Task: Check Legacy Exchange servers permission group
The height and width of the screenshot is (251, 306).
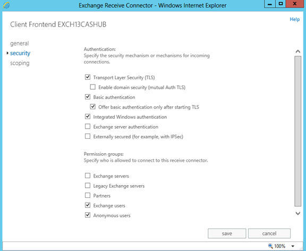Action: 88,186
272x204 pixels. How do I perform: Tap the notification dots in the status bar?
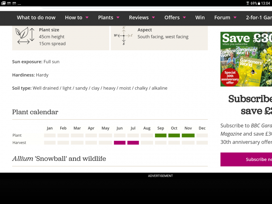point(20,4)
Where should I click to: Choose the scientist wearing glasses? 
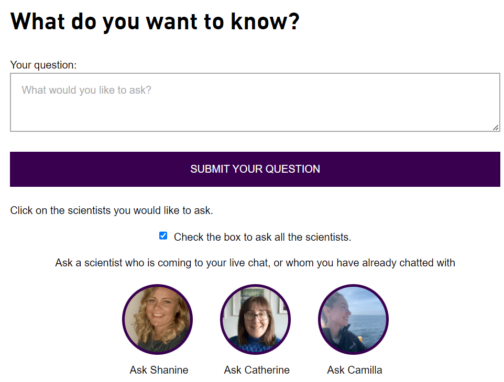(x=256, y=319)
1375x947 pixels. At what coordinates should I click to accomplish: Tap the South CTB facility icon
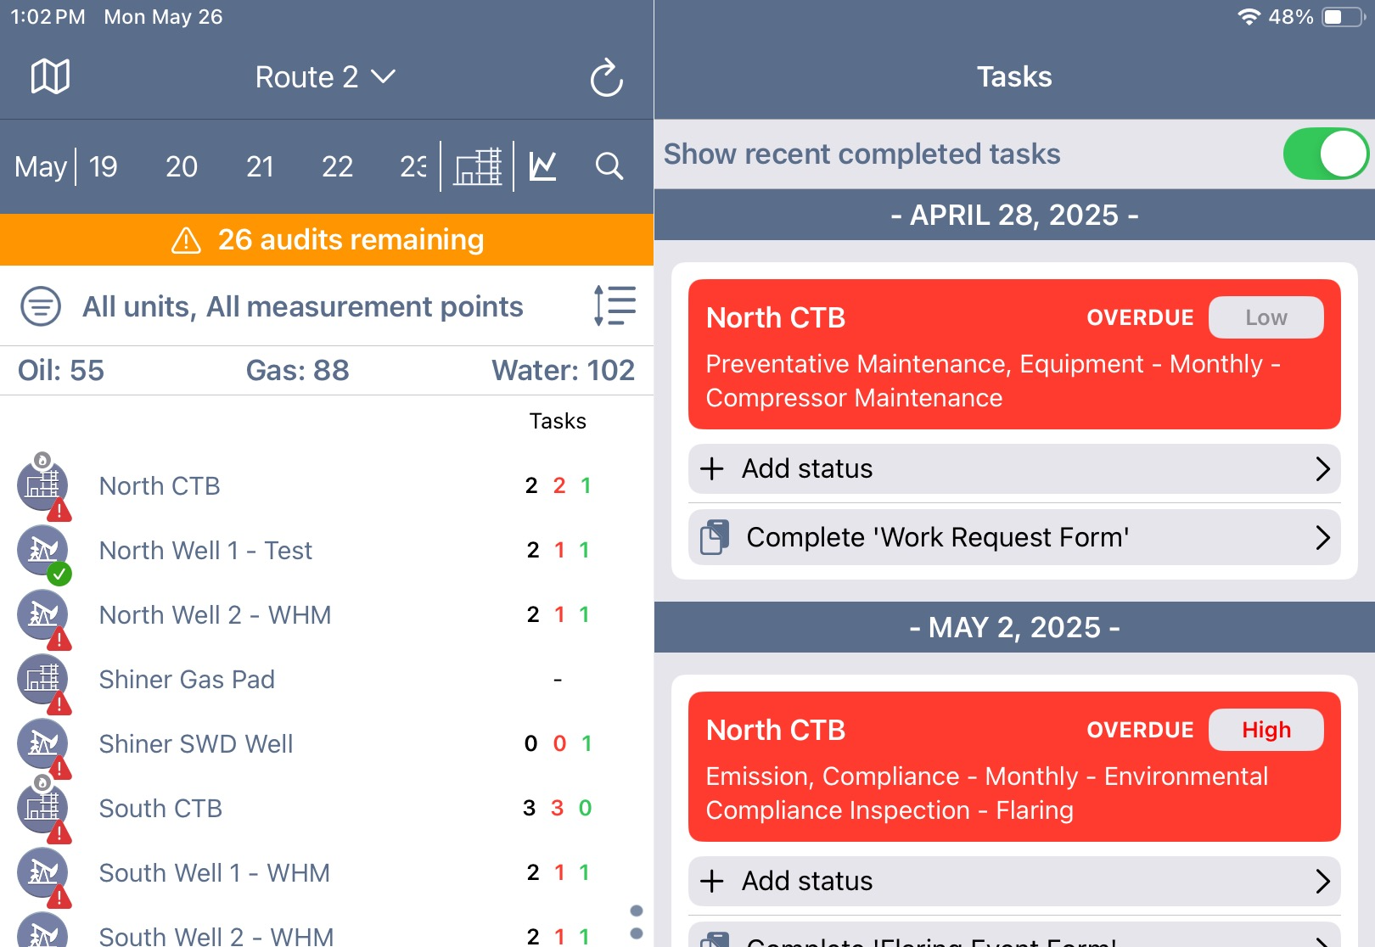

════════

#### Required work
Starting at the line that contains "272x204 pixels. How", write out every line through the end of the entries above exactly, and omit the pictures.

#### Reply to the task
272x204 pixels. How do I perform: Tap the notification dots in the status bar?
point(20,4)
Where should I click to: Choose the scientist wearing glasses? 
(x=256, y=319)
1375x947 pixels. At what coordinates should I click to accomplish: Tap the South CTB facility icon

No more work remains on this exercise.